Se produce cuando el esfínter esofágico inferior (que es el músculo entre el esófago y el estómago) no se cierra adecuadamente, generalmente por inmadurez propia de la corta edad del bebé, y al no "cerrar bien " permite que la leche retorne al esófago y sea expulsada.

 

¿Cuáles son los principales síntomas de reflujo en bebés?

  • Vómitos o regurgitaciones frecuentes.
  • Irritabilidad, sobre todo después de comer.
  • Dificultad para dormir bien.
  • Cólicos más intensos y prolongados en tiempo (hasta 3 horas).
  • Tos, sensación de ahogo, problemas respiratorios frecuentes junto con sibilancias.
  • Rechazo a la comida.
  • Pérdida de peso o problemas para ganarlo.
  • Arquear pronunciadamente la espalda tirando la cabeza hacia atrás cuando está comiendo o justo después.

¿Qué tan común es el reflujo en los bebés?

El RGE es muy común en los bebés.
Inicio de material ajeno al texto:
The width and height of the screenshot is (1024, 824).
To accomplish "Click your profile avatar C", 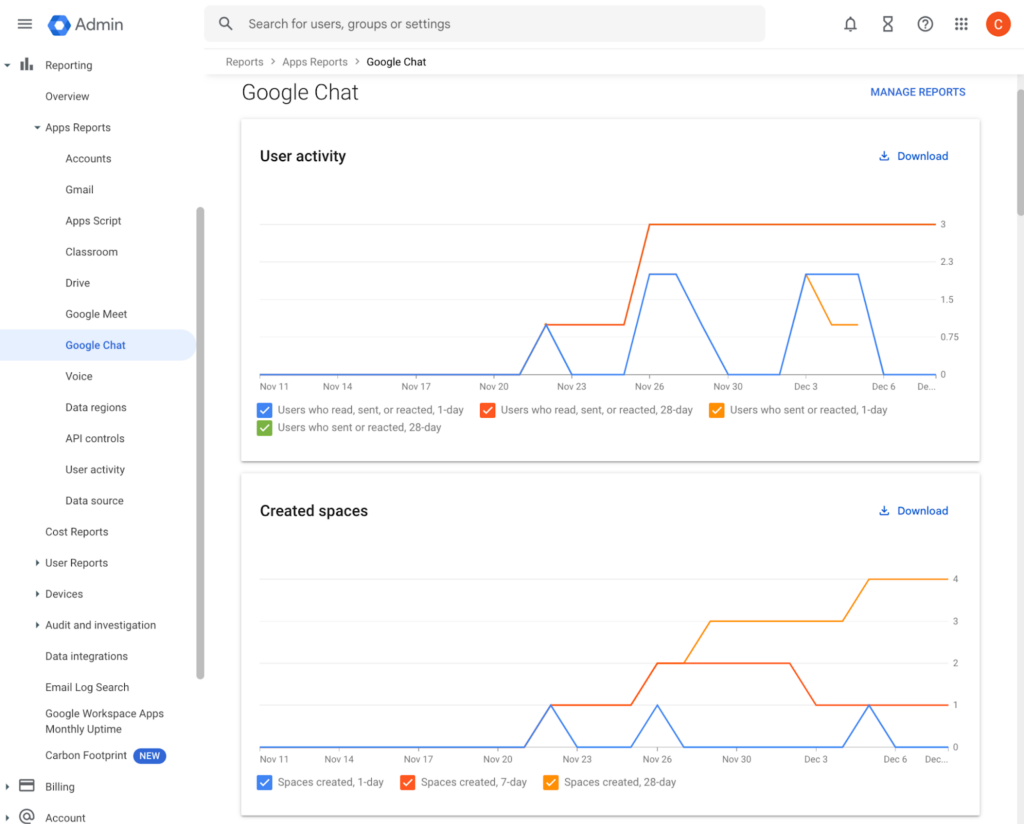I will pos(998,24).
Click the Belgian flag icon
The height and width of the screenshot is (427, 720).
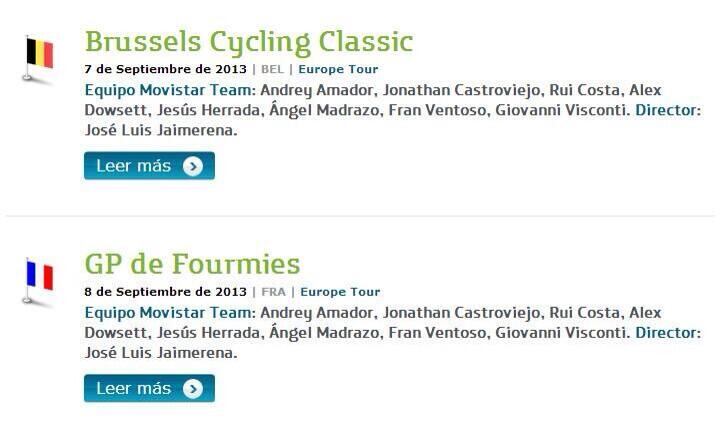pos(39,54)
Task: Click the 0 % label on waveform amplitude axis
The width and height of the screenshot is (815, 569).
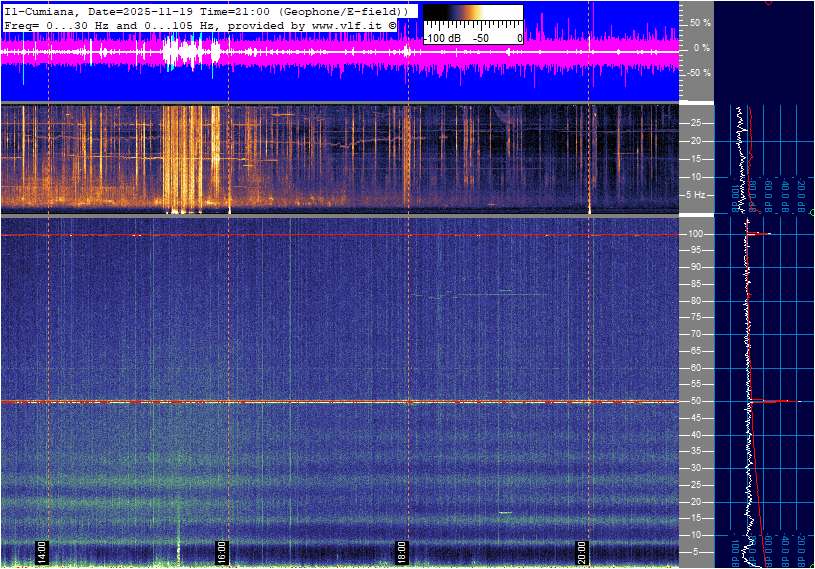Action: [x=700, y=47]
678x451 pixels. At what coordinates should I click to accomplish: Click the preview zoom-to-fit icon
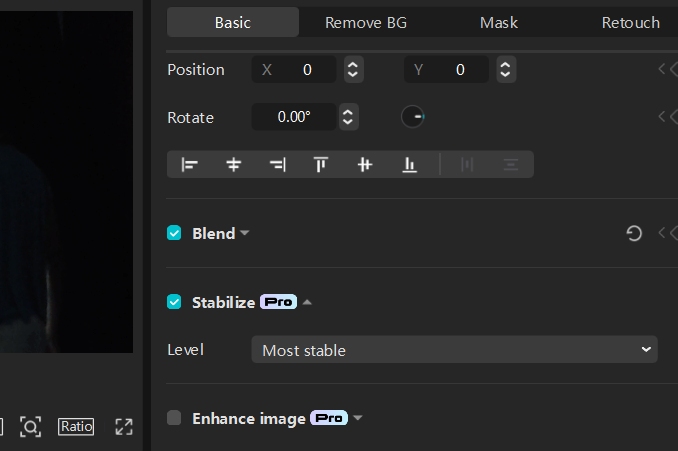(x=31, y=427)
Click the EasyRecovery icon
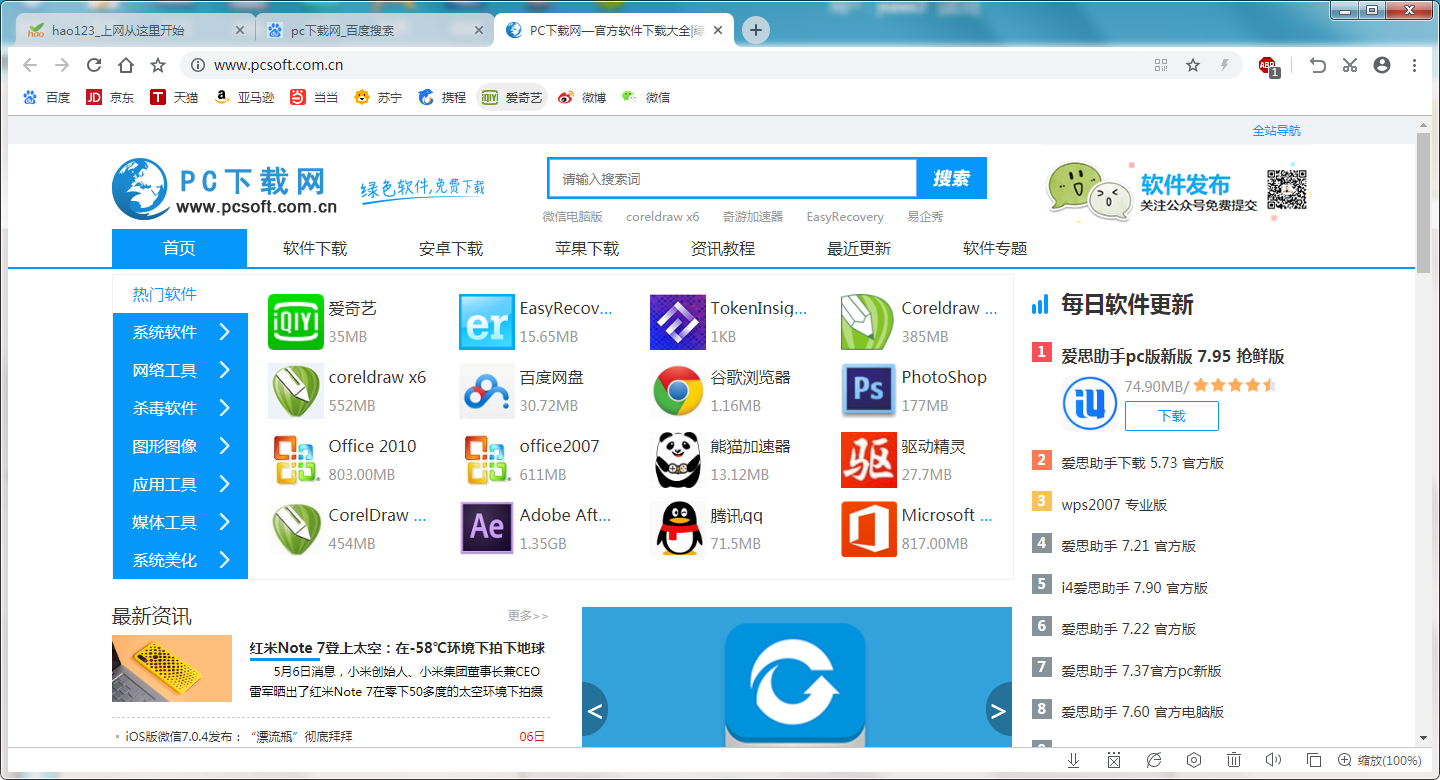Viewport: 1440px width, 780px height. pyautogui.click(x=486, y=322)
Tiene su pico máximo entre el primer y el cuarto mes de edad, pero tiende a resolverse aproximadamente a los seis meses, cuando el bebé inicia sus primeras papillas, su postura se vuelve más erguida y domina mejor su tronco. Pero en algunos niños, el reflujo puede perdurar hasta los 18 a 24 meses de edad.

 

¿Cuál es el tratamiento del reflujo?

Normalmente las mamás y papás acuden con preocupación porque sus bebes botan la leche. Como pediatra lo primero que hago es calmarlos y explicarles que si sus hijos vomitan o regurgitan pero suben de peso y talla de manera normal, si son bebés felices e incluso después de vomitar quieren seguir tomando leche, pueden estar tranquilos, a un bebé así lo denominamos como " el vomitador feliz" donde lo único que debemos hacer es esperar a que el esfínter madure con la edad y los vomitos se detengan. Pero si por el contrario, un bebé con reflujo no gana peso o incluso lo pierde, si es muy irritable, si presenta arqueamiento de la espalda durante o después de comer, si rechaza la leche o presenta cuadros de sibilancias (silbido en el pecho) frecuentes, se debe poner en tratamiento terapéutico cuanto antes.

 

¿Medicamentos para el reflujo en bebés?

Para el reflujo se recomiendan desde fórmulas espesadas (aún en discusión), pasando por adoptar ciertas posturas, - y en este punto quiero recalcar que los bebés antes de los seis meses siempre deben dormir boca arriba para disminuir la posibilidad de muerte súbita- también se emplea medicación como inhibidores de la bomba de protones (IBP) siendo el Omeprazol el más usado en los bebés, que actúa reduciendo la cantidad de ácido del estómago. También están los bloqueadores H2 como la Ranitidina que bloquean la producción de ácido; los procinéticos como la domperidona que ayudan a mejorar la tonicidad del esfínter esofágico para que el contenido estomacal sea vaciado con más rapidez. Y finalmente, si se han agotado todos los tratamientos médicos y el bebé aún no gana peso ni talla, además de otras complicaciones, se opta por un procedimiento quirúrgico llamado fundoplicatura.

Algunas recomendaciones para evitar o disminuir el reflujo:

  • Evitar alimentar al bebé con grandes cantidades y hacerlo en porciones más pequeñas y más frecuentes.
  • Hacer eructar al bebe después de alimentarlo.
  • Mantener al bebé en posición vertical al menos 30 minutos después de alimentarlo.
  • Consultar con el pediatra si es recomendable espesar la leche con algún cereal o cambiar a una fórmula antireflujo.

Tambien te puede interesar: ¿Cómo alimentar a un bebé con reflujo?

Mi recomendación es que siempre que un bebé vomite con cierta frecuencia hay que consultar con el pediatra, ya que aunque en la mayoría de casos el reflujo en bebés será pasajero y mejorará conforme crezca e inicie sus primeras papillas, en algunos bebés será necesario investigar otras enfermedades subyacentes y quizás remitirlo a un gastroenterólogo pediatra.